For this exercise, retype the lines from the one that holds "Click the bold" through the one that holds "Given: Check the Label Creator checkbox" in the records below, both included, exactly and without pictures.

• Data supplied:
Content starts

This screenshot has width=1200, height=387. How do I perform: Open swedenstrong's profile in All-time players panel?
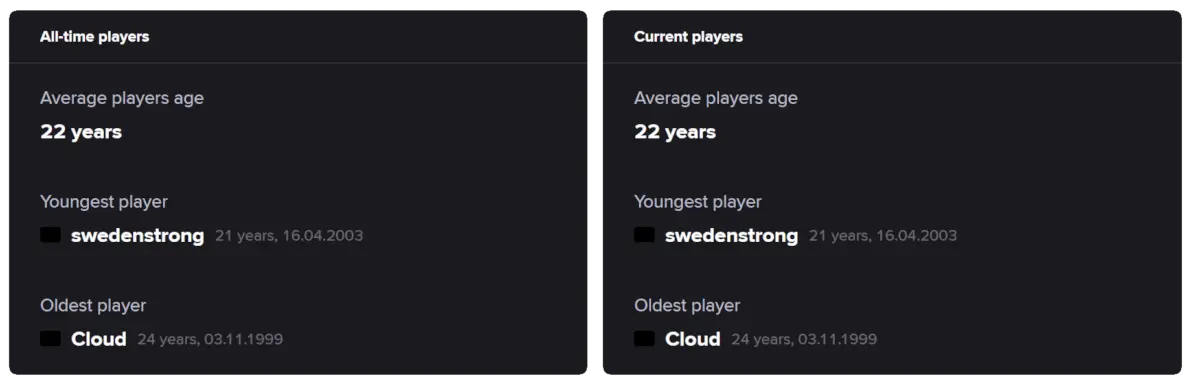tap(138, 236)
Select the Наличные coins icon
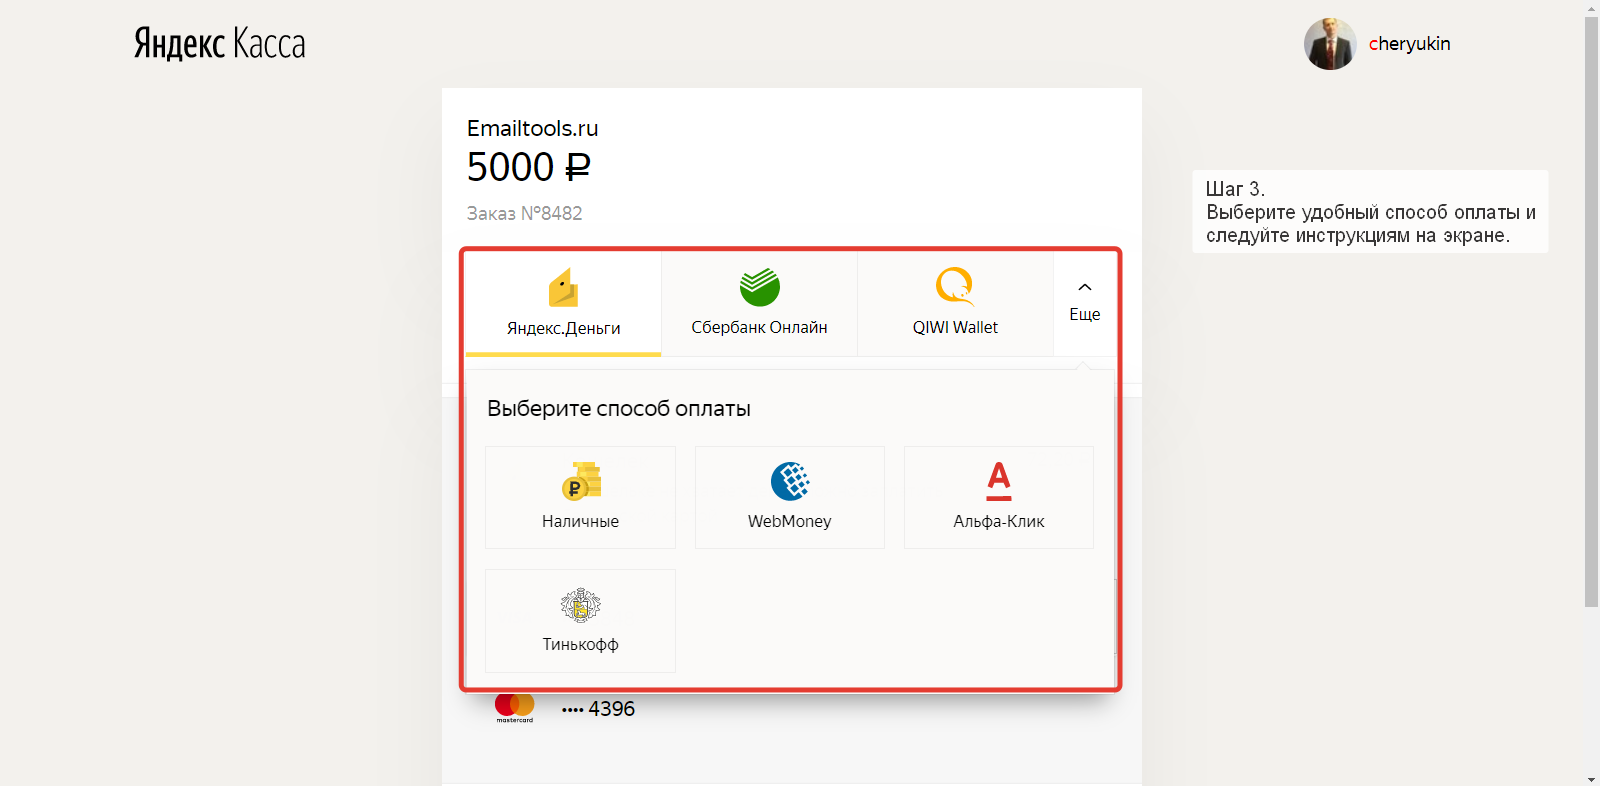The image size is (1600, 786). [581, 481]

Content ends
Content starts

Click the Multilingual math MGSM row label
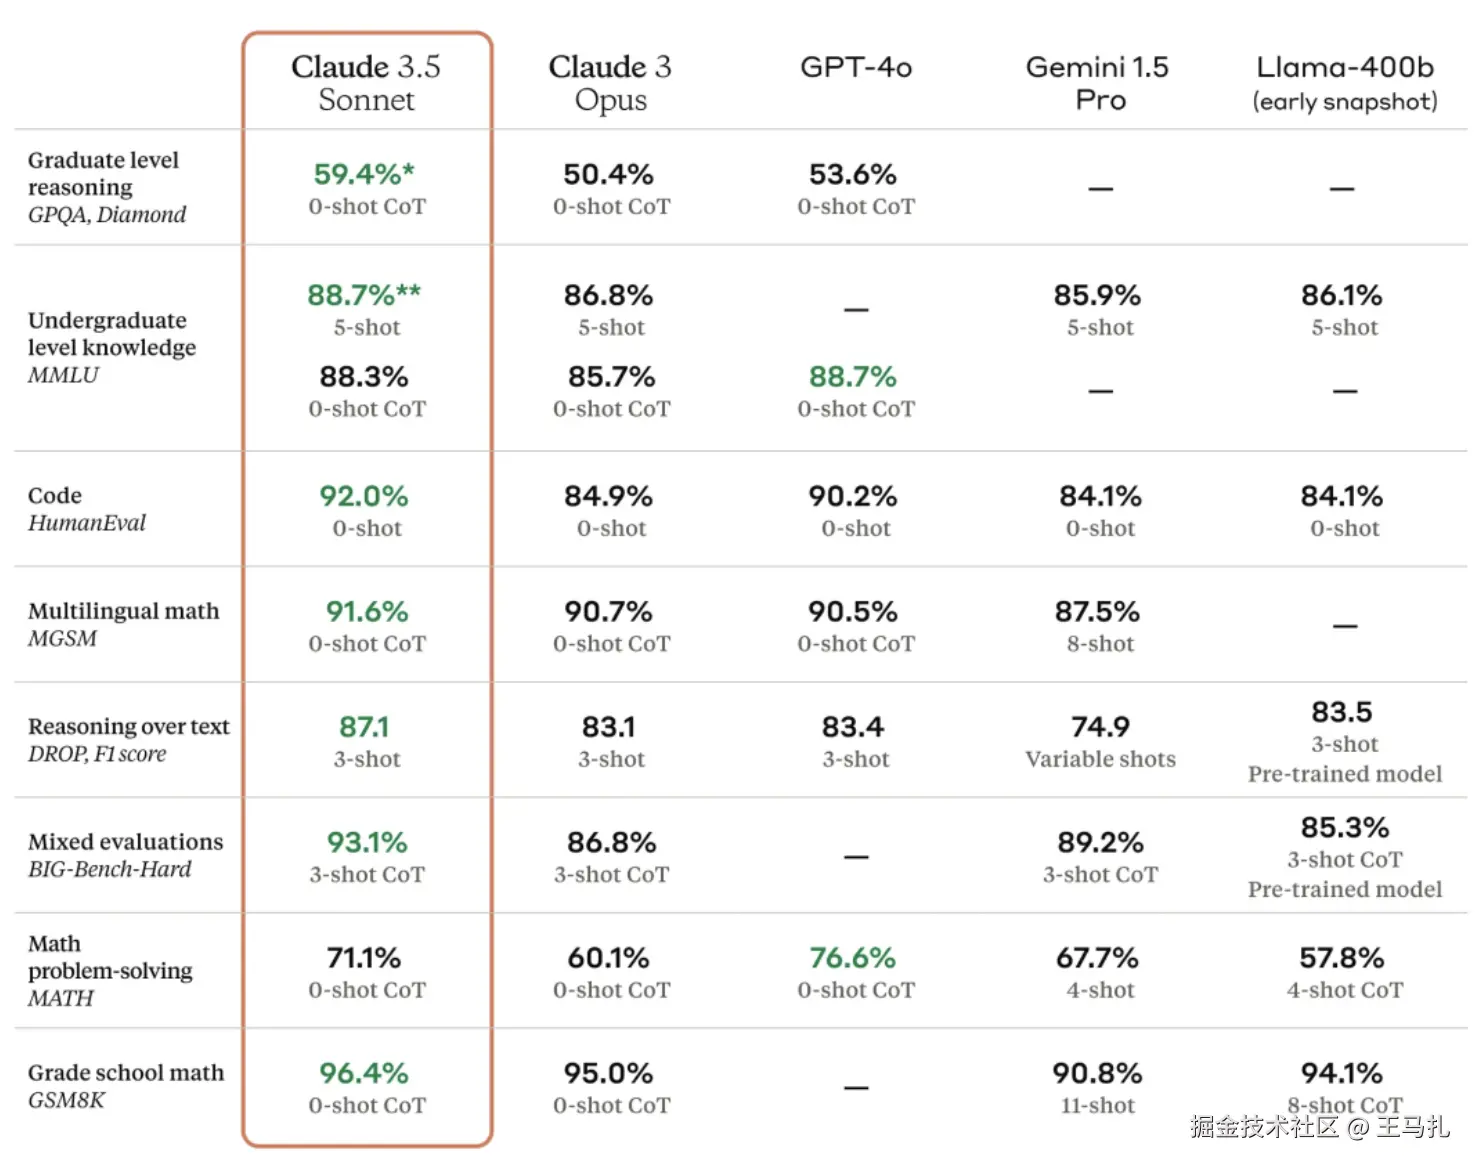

Content ends
Content starts

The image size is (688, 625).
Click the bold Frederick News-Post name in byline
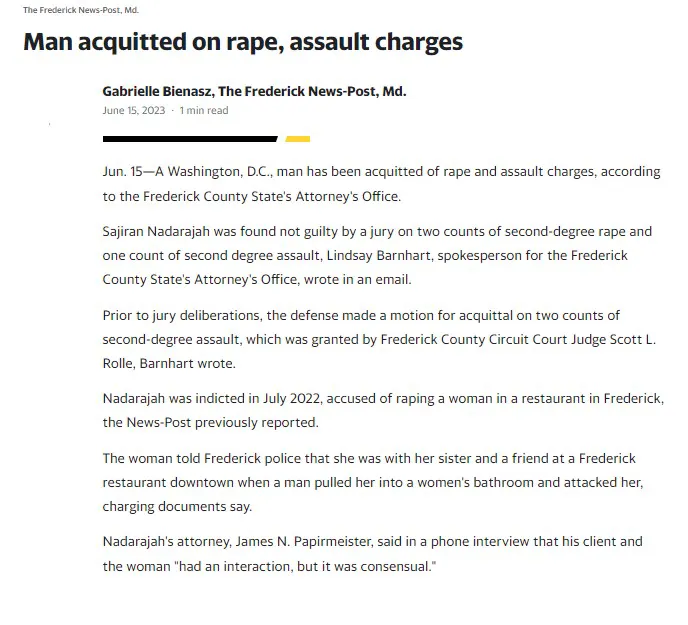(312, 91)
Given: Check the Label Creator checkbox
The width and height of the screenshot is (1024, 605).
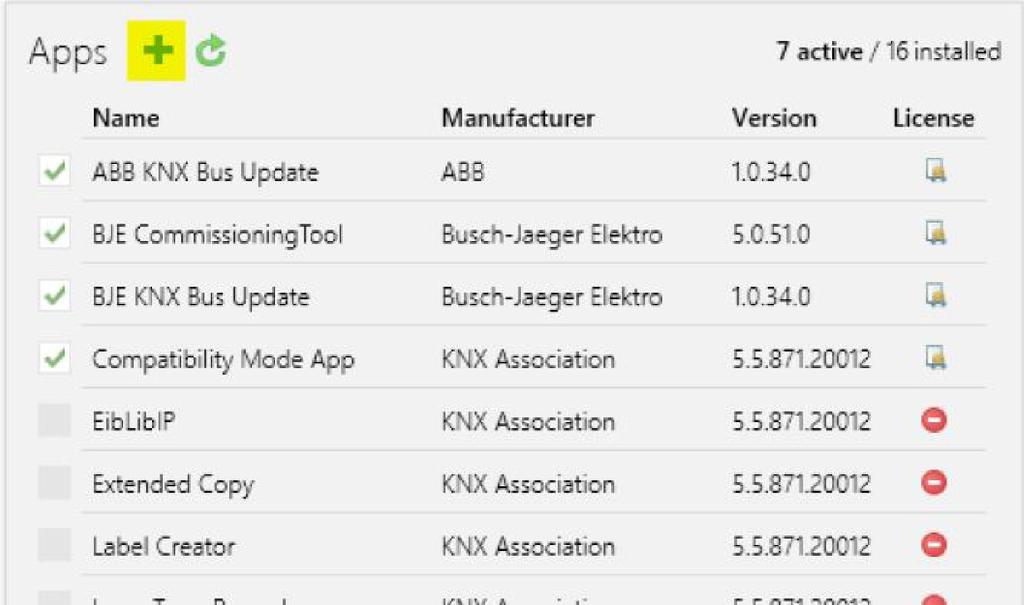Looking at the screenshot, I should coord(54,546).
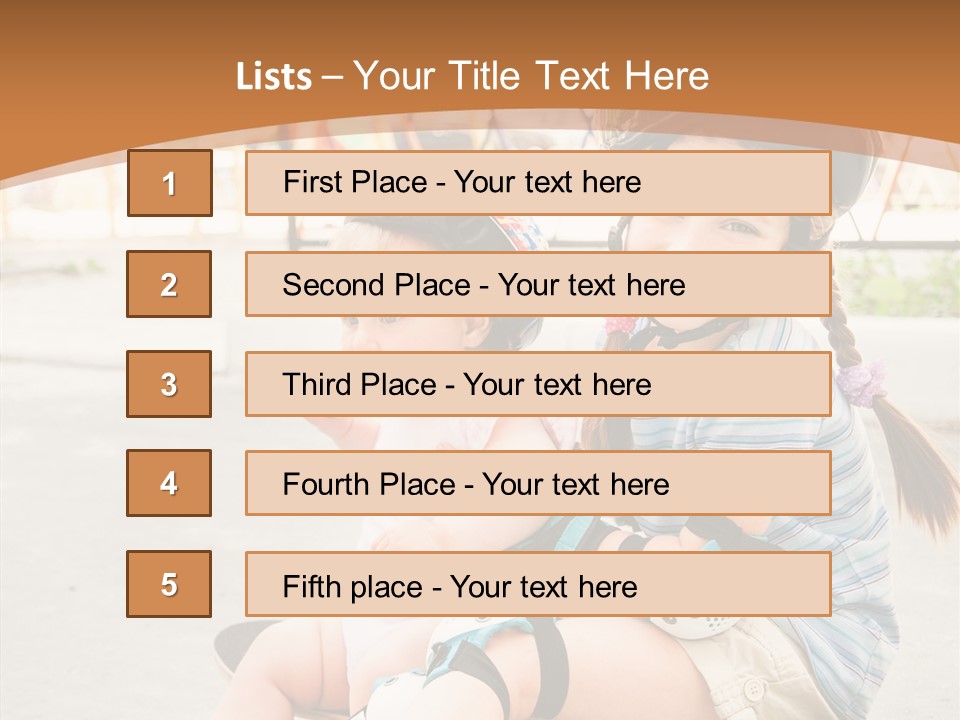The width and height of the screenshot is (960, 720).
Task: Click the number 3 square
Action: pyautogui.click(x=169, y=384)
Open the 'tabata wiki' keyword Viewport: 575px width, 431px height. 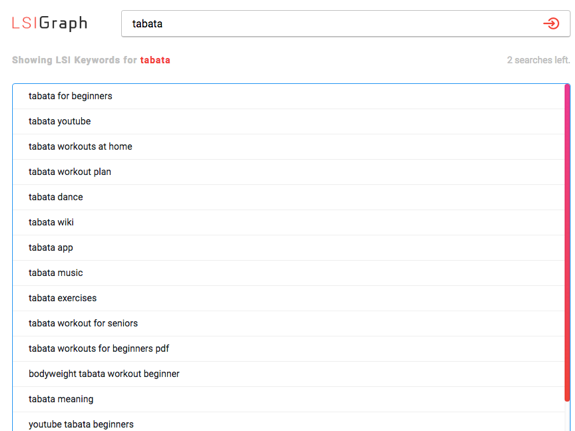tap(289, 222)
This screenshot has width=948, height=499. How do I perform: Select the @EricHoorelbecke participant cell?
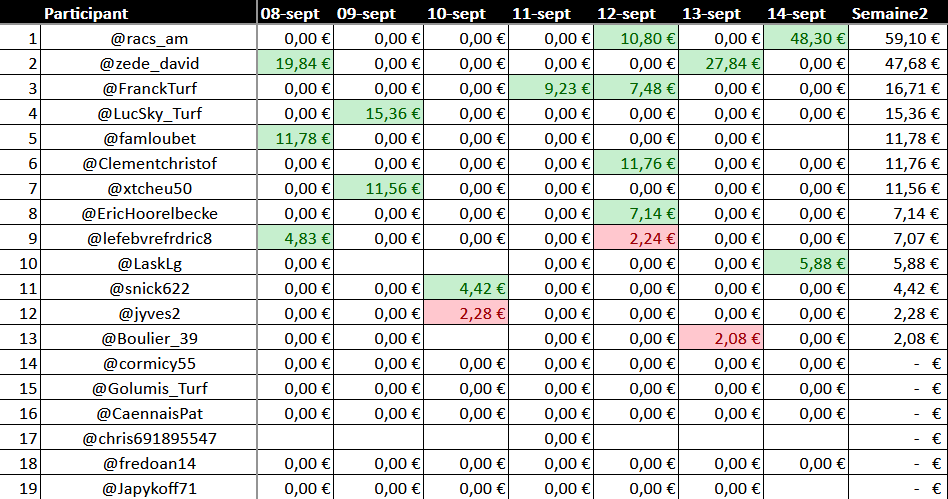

Content ends

• Result for this task:
Click the bold Frederick News-Post name in byline
(312, 91)
Given: Check the Label Creator checkbox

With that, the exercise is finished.